La central nuclear de Zaporiyia, la más grande de Europa, lleva más de una semana sin suministro eléctrico externo y depende de generadores diésel de emergencia, informó el sábado el Organismo Internacional de Energía Atómica (OIEA).
La planta necesita electricidad constante para mantener refrigerados sus seis reactores, fuera de servicio desde 2022. Según el ente de vigilancia nuclear de la ONU, solo cuenta con combustible diésel para diez días. No había recibido envíos a su instalación de almacenamiento externo desde hace unos seis meses, aunque fue abastecida el jueves y el viernes desde otra ubicación fuera de la central.

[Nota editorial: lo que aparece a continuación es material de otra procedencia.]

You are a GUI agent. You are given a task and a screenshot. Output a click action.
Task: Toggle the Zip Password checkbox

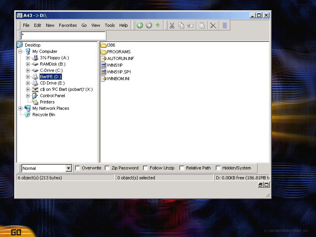107,168
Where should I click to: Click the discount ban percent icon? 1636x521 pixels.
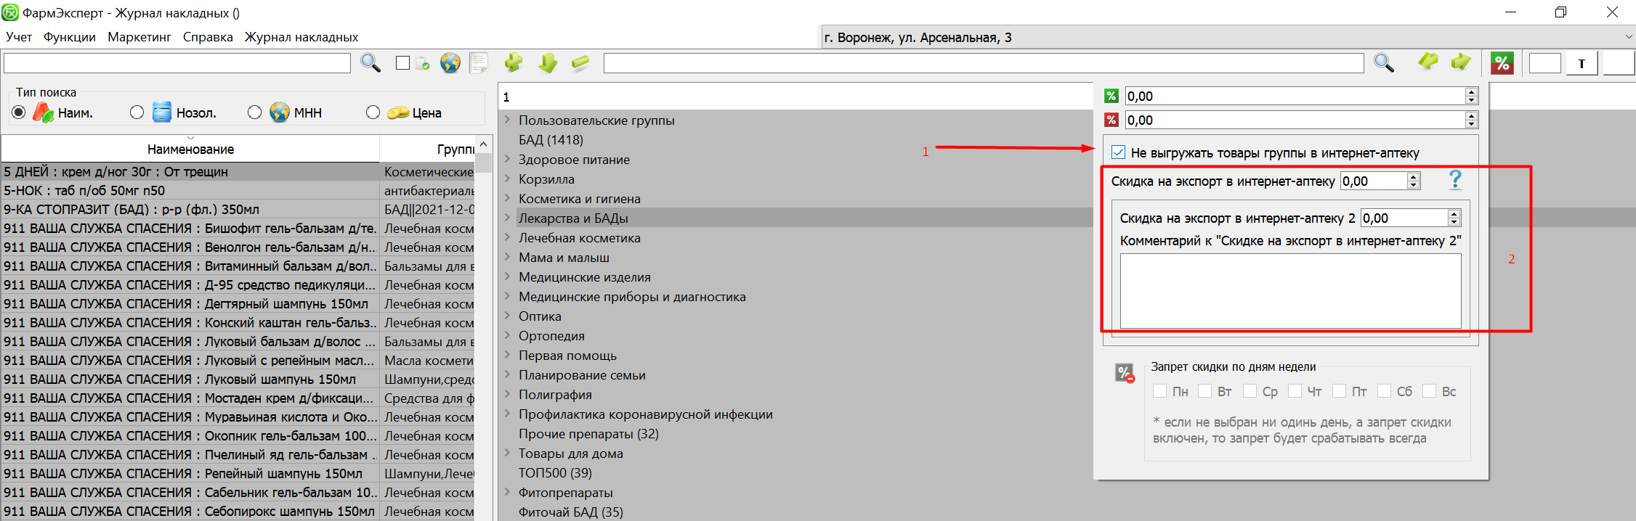point(1125,374)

«La disponibilidad de combustible diésel es de suma importancia siempre que una central nuclear pierde el suministro eléctrico externo», declaró el director general del OIEA, Rafael Grossi. «La situación actual demuestra una vez más por qué una alimentación eléctrica externa fiable y rutas de suministro seguras son indispensables para la seguridad y protección nucleares», agregó.

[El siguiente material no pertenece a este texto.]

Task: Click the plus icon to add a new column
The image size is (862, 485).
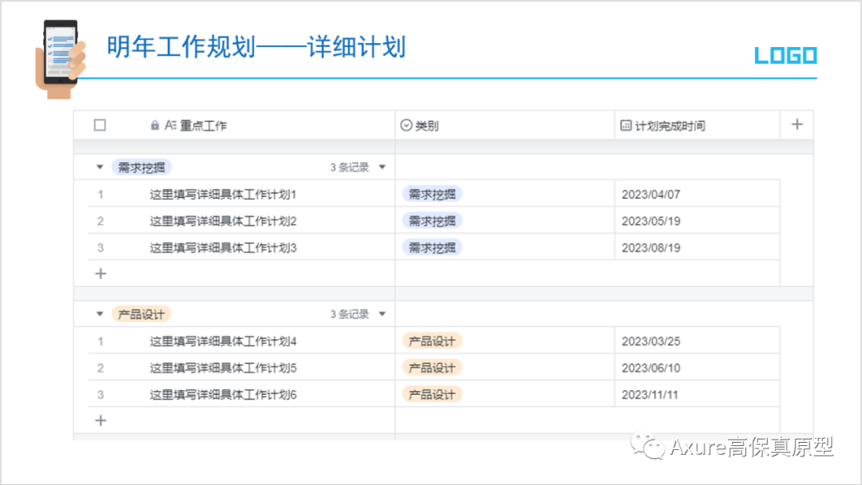Action: (797, 124)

El comunicado del organismo señala que la planta perdió su suministro habitual «tras actividad militar en la ribera norte del río Dniéper». El OIEA dijo que intenta negociar un alto el fuego local que permita reparar las líneas eléctricas dañadas, una gestión que revela hasta qué punto la seguridad nuclear en la zona depende de acuerdos puntuales entre las partes en conflicto, no de garantías estables.
La central, ubicada en Energodar y bajo control del ejército ruso desde marzo de 2022, ha sido objeto constante de preocupación desde el inicio de la invasión. Rusia y Ucrania se acusan mutuamente y con frecuencia de atacar la instalación, situada justo en la línea del frente que traza el Dniéper en ese sector.

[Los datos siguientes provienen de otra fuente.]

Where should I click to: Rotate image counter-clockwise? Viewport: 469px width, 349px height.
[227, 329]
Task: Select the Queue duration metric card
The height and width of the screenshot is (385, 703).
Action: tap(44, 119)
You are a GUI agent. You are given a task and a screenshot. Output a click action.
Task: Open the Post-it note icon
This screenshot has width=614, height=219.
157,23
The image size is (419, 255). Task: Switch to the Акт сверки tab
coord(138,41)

El viernes, el OIEA había informado de tres incidentes con drones ocurridos esa semana en la planta, que dejaron heridos a dos empleados y reavivaron las alarmas sobre la seguridad del complejo. Los equipos del organismo mantienen presencia permanente en Zaporiyia desde septiembre de 2022, un mecanismo de monitoreo que, sin embargo, no ha logrado blindar la instalación de los efectos directos de la guerra.
El episodio expone una vulnerabilidad estructural que trasciende lo técnico. Una central con seis reactores parados, situada en territorio ocupado y disputado militarmente, funciona hoy con un margen de días, no de meses, gracias a generadores diésel de emergencia. La dependencia de suministros puntuales —camiones que llegan un jueves, un viernes, desde ubicaciones alternativas— es el tipo de fragilidad que ningún protocolo internacional puede sustituir cuando la soberanía sobre el territorio permanece en disputa.
El dato importa más que el ruido diplomático: mientras el OIEA gestiona treguas locales para reparar cables, la seguridad de la mayor planta atómica del continente sigue subordinada a la lógica de la guerra, no a la de la ingeniería nuclear. La historia sugiere cautela sobre cualquier optimismo respecto a soluciones definitivas mientras el frente no se estabilice. Para Europa, el episodio recuerda que la infraestructura crítica —energética y nuclear— seguirá siendo rehén de la coyuntura militar mientras no exista un marco de seguridad verificable y sostenido, más allá de los comunicados semanales de Viena.